Posters du jeu Batman – Arkham Origins

Le jeu vidéo Batman – Arkham Origins met bien en valeur cette ambivalence et cette relation paradoxale qui s’établit entre notre héros et son ennemi mortel. Alors que le Joker est projeté par une explosion, Batman n’hésite pas à risquer sa vie pour lui porter secours. Lorsque l’abject clown comprend qu’il a été sauvé par la Chauve-souris, il tue deux de ses sbires qui menaçaient le justicier masqué et essaie même de se suicider en prétextant une mort méritée. C’est alors que le jeu met en exergue un souvenir du Joker, semblable à ce qui est raconté dans la bande dessinée. L’intertextualité est alors complètement assumée dans une mise en scène totale où le joueur rejoue de façon interactive ce qu’il a pu lire auparavant. Le bandit malchanceux est alors projeté accidentellement dans une cuve d’acide qui ruine son apparence physique tout en ébranlant probablement sa psyché.

Justice ou vengeance, quel avenir ?

Comme son nom l’indique, cet anti-héros est le pendant ironique de l’expression de la violence contenue en chaque société. Alors que Batman est l’incarnation de la force juste et encore maitrisée par l’homme, Joker, mais aussi bien d’autres méchants qui eux aussi ont plongé dans la folie, sont le pendant négatif de la libération de la violence absurde, sans fin et sans nécessité. Parce qu’elle échappe à toute compréhension humaine et à toute compréhension immanente, l’absurdité du bouffon, sa folie en un certain sens est le moyen d’accéder au tout autre qu’est le sacré. En tant que freak ou misfit, le méchant des diverses réalisations Batman fait ainsi souvent figure d’inadapté social, d’exclu qui fait rejaillir sur le monde qui l’a banni, la violence symbolique dont il a été la victime :

«Dans certaines sociétés, il y a des clowns et des bouffons sacrés.

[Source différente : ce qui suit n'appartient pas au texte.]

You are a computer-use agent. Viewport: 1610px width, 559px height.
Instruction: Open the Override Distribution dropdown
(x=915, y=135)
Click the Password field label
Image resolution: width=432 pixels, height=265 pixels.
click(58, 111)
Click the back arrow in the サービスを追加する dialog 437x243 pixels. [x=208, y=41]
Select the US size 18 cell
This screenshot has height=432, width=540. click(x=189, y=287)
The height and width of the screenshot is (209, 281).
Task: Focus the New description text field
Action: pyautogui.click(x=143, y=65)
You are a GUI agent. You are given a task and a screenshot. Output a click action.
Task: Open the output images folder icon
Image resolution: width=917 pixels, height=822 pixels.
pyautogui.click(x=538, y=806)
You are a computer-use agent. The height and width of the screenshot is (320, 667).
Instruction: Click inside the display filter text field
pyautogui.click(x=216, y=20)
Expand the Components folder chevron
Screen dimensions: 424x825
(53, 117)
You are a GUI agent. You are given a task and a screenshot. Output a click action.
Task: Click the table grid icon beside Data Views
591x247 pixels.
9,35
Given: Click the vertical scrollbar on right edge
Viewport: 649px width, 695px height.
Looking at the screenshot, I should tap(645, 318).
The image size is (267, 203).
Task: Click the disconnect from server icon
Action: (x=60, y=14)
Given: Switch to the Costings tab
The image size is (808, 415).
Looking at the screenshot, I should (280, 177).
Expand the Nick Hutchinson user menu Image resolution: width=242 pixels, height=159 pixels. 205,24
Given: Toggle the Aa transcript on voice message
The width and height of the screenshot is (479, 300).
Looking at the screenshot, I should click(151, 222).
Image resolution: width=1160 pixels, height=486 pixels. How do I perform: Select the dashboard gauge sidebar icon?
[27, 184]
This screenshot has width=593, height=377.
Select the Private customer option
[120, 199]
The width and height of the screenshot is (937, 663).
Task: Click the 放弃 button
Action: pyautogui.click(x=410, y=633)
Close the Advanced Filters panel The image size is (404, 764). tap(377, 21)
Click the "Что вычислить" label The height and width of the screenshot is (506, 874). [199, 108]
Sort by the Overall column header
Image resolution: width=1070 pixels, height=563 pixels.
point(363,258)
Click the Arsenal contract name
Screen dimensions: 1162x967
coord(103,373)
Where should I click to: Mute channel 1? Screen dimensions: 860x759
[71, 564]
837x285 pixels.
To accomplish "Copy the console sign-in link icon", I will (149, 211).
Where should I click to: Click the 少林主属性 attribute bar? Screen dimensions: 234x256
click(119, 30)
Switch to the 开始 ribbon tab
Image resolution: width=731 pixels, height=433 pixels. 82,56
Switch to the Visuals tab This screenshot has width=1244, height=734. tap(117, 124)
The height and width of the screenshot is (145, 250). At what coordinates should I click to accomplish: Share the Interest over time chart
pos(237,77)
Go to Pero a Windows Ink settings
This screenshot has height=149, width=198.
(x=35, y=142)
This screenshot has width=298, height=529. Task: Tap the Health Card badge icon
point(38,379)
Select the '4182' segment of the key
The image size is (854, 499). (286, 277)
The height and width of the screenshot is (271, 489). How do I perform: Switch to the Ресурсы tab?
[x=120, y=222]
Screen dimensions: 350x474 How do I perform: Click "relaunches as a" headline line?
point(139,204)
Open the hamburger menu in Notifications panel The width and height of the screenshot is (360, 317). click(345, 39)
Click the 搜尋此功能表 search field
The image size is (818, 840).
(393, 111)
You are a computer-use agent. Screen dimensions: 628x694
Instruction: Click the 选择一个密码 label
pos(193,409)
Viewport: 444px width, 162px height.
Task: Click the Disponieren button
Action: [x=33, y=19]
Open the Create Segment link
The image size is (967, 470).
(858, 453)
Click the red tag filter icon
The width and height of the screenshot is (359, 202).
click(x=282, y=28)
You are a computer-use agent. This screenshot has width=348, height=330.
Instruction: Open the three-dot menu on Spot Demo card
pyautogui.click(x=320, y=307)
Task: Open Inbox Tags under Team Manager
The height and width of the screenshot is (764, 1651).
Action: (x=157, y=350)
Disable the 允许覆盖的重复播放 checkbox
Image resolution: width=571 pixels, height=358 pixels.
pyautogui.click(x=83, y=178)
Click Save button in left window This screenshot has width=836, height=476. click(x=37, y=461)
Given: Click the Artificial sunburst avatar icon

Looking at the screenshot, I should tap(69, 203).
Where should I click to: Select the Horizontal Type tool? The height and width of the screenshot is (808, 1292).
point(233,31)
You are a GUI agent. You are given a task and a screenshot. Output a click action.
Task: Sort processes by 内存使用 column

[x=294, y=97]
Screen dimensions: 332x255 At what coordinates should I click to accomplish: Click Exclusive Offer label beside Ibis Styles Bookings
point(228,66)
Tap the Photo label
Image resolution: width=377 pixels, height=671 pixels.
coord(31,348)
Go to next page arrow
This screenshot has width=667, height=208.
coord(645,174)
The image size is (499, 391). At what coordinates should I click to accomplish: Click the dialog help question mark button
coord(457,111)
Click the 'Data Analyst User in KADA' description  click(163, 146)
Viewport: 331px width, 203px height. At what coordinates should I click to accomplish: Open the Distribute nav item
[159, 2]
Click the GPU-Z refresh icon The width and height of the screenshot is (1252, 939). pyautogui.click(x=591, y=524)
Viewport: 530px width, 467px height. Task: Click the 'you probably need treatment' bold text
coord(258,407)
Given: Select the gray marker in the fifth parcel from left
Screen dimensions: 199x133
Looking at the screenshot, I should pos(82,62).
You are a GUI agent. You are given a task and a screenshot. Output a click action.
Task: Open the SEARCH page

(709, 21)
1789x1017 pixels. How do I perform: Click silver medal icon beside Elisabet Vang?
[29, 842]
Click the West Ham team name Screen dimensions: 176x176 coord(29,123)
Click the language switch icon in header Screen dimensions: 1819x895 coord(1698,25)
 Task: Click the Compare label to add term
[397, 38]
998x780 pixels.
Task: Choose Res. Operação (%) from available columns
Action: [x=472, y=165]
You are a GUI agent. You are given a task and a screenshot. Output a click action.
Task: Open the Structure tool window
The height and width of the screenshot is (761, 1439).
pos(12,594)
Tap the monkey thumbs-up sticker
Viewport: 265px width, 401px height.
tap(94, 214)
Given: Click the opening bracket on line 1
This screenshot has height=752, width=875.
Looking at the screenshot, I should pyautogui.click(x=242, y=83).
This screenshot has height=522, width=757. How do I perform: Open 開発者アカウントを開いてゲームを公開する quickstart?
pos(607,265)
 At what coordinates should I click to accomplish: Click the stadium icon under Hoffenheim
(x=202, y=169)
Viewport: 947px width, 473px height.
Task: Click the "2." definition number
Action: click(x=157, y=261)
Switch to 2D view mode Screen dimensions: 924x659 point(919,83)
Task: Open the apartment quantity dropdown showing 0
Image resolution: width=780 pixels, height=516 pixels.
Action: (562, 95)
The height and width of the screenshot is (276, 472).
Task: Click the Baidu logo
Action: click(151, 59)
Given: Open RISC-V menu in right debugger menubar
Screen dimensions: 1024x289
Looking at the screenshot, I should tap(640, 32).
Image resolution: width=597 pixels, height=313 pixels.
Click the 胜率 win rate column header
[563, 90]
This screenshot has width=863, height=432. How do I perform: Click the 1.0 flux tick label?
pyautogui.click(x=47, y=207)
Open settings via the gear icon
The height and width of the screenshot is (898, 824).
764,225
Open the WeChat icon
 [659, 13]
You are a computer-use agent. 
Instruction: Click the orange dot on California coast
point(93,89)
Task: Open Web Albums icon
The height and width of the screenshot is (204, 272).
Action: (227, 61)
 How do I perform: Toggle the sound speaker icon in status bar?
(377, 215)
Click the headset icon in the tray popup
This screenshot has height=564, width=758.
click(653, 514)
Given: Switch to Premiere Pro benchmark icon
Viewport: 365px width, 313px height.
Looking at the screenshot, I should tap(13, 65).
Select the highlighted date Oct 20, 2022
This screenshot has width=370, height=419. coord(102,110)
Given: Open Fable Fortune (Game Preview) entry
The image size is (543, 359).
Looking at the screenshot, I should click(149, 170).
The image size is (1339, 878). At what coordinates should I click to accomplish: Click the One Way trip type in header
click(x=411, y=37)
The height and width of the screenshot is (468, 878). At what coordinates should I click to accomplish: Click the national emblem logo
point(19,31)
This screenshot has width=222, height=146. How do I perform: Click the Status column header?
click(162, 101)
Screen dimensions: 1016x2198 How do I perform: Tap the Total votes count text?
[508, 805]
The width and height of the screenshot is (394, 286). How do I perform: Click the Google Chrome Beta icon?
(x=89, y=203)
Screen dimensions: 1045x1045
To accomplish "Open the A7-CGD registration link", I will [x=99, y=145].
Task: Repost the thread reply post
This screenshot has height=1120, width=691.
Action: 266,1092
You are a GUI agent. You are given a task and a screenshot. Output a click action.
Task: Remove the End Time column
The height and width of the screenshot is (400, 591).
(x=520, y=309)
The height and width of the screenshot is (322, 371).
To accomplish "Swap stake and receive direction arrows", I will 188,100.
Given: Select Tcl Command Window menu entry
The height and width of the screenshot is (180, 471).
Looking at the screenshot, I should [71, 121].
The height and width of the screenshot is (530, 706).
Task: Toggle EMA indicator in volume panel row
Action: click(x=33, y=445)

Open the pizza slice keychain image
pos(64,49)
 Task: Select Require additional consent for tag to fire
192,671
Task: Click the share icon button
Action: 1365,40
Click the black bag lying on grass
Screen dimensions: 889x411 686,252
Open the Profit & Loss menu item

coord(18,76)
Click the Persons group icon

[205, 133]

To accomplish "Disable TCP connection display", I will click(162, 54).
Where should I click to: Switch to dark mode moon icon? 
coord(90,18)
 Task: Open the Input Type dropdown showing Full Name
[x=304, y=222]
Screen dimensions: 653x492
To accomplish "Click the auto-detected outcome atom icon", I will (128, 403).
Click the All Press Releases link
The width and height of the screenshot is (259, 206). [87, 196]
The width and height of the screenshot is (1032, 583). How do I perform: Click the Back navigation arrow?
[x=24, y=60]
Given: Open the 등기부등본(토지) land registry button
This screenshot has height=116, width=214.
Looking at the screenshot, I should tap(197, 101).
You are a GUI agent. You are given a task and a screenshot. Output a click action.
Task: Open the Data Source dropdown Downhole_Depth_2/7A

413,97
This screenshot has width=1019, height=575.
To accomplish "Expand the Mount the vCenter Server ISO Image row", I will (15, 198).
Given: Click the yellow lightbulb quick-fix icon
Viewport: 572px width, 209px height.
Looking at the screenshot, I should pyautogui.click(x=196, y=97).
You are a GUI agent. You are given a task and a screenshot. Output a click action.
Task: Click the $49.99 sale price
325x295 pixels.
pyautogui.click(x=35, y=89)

Les Américains du nord ont leur trickster. Il y a les fous royaux, les rois des fous et toutes sortes de souverains temporaires, personnages à la fois comiques et tragiques, régulièrement sacrifiés au terme de leur bref triomphe. Ces figures incarnent toutes le jeu de la violence sacrée […]. Il faut rapporter tout ceci à la violence collective, bien entendu, et plus spécifiquement à un certain mode de cette violence. À côté de l’expulsion « sérieuse », il a toujours dû exister une expulsion fondée en partie au moins sur le ridicule. De nos jours encore, les formes adoucies, quotidiennes et banales de l’ostracisme social, se pratiquent le plus souvent sur le mode du ridicule.» (René Girard, La violence et le sacré)

Le criminel comme le justicier sont deux réactions opposées à une injustice originelle, le meurtre de ses parents pour Bruce Wayne et son accident dans une usine chimique pour Jack Napier. Bien que la cause soit identique, les deux individus vont pourtant adopter une réaction diamétralement différente : réduire autant que faire se peut l’iniquité pour Batman, faire en sorte qu’il n’y ait plus qu’iniquité pour le Joker, voilà deux raisons d’être antithétiques et irréconciliables. Ce contre quoi se construit Batman, et d’une certaine manière ce à quoi il est renvoyé dans la construction dialectique de son identité, c’est le monstrueux et l’inhumain. C’est pourquoi, même si dans ses premières années, il est confronté à des malfrats ordinaires, très rapidement sa Némésis, le Joker, présent dès la première parution, devient son ennemi privilégié.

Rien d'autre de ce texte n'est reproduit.